Extract to read:
Marymount Hospice not a sustainable entity - Martin
Marymount Hospice in Cork city is not a sustainable entity, Fianna Fáil leader Micheál Martin told the Dáil. In 2017 he said the deficit was €300,000 and it will be higher in 2018.
Peaking during Leader’s Question, Deputy Martin accused the Government of treating the hospice movement in a hard-hearted and deeply cynical manner by refusing to allocate sufficient funding to them and by refusing to allocate funding to cover pay restoration for staff working in these institutions as per the public service pay agreements.
During the recession he said these institutions were told that they had to cut their workers' pay in line with HSE employees. “However, they have been given no funding whatsoever to cover pay restoration,” he said. “These include highly respected centres such as Marymount hospice in Cork, Milford Care Centre in Limerick, St. Joseph's Hospital in Raheny and Galway hospice.”
It is not only hospices, said Deputy Martin. “There are hundreds of other organisations across the country in a similar situation which provide disability services, addiction counselling, services for carers, organisations such as Barnardo's and Barretstown camp for young children with cancer, the Disability Federation of Ireland, the Diabetes Federation of Ireland and as many as 768 others,” he said.

Complete the following:
a - According to the article on Marymount Hospice, what was the hospice's deficit in 2017?
b - Reproduce a passage from the article on Marymount Hospice, beginning at the words "Marymount Hospice not" and stopping after "service pay agreements.".

Data shown:

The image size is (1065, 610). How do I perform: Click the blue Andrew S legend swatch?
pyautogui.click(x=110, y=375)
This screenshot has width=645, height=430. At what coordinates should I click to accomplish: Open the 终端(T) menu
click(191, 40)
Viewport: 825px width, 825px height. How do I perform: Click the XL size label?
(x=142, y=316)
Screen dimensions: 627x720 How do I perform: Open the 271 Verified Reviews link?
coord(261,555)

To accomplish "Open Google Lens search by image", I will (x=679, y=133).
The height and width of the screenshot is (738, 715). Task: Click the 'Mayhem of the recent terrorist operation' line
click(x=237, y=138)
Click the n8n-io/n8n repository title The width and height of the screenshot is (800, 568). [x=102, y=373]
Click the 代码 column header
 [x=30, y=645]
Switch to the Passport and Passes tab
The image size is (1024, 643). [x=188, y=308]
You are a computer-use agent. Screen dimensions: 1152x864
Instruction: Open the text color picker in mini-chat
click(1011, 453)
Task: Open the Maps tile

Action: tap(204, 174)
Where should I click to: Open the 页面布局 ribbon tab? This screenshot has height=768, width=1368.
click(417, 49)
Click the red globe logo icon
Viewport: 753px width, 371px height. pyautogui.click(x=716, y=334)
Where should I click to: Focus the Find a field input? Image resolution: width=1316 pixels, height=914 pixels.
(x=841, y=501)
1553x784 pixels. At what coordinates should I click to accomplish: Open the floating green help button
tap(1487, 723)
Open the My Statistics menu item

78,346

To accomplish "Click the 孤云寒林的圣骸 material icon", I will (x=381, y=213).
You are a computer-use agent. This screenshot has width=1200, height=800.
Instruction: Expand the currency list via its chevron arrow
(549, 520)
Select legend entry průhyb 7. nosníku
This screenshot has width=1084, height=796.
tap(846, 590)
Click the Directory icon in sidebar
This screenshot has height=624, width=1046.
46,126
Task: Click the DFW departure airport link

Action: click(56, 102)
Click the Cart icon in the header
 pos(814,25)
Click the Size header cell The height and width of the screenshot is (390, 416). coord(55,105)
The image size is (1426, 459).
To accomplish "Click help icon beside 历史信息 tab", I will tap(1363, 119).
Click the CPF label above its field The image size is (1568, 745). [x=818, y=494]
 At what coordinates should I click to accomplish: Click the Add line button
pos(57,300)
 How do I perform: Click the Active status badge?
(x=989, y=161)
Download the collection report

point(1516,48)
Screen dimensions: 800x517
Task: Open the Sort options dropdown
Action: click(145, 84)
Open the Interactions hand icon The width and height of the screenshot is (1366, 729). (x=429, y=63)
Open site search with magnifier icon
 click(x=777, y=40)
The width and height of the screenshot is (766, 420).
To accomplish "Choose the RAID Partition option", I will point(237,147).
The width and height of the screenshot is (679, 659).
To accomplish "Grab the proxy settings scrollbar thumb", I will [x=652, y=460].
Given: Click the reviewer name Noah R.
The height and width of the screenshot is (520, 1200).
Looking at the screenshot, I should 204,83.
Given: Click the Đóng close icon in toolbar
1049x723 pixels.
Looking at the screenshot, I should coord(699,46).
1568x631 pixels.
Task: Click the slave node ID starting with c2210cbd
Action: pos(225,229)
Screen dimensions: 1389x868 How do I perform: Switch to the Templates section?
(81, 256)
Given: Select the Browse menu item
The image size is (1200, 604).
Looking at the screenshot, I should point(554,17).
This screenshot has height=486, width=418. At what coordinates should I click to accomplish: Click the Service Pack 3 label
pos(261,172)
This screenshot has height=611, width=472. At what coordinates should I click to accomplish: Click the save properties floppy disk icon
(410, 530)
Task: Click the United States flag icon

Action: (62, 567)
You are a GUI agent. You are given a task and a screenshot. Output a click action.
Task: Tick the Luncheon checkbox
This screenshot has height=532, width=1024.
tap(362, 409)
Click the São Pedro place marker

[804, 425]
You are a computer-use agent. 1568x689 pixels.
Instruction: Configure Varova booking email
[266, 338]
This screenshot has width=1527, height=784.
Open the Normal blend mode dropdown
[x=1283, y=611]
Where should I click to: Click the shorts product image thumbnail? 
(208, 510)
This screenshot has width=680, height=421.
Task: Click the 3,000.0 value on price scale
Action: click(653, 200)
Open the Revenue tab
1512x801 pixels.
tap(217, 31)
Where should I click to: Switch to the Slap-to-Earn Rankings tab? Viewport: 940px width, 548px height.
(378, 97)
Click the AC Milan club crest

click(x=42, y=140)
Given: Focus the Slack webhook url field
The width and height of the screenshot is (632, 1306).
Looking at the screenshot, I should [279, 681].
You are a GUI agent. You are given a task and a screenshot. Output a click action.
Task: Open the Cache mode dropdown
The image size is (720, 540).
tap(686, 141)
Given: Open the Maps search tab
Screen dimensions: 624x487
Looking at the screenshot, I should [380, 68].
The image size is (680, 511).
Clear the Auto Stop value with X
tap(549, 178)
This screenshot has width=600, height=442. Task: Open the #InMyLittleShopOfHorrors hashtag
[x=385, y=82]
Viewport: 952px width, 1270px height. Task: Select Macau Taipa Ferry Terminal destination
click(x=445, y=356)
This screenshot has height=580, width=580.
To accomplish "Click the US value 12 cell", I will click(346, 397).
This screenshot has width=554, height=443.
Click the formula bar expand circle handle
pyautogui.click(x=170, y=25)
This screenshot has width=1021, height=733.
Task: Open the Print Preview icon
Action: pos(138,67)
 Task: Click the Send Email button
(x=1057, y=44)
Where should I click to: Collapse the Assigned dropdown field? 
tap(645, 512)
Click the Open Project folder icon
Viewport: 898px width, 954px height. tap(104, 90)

Results in order:
a - €300,000

b -
Marymount Hospice not a sustainable entity - Martin
Marymount Hospice in Cork city is not a sustainable entity, Fianna Fáil leader Micheál Martin told the Dáil. In 2017 he said the deficit was €300,000 and it will be higher in 2018.
Peaking during Leader’s Question, Deputy Martin accused the Government of treating the hospice movement in a hard-hearted and deeply cynical manner by refusing to allocate sufficient funding to them and by refusing to allocate funding to cover pay restoration for staff working in these institutions as per the public service pay agreements.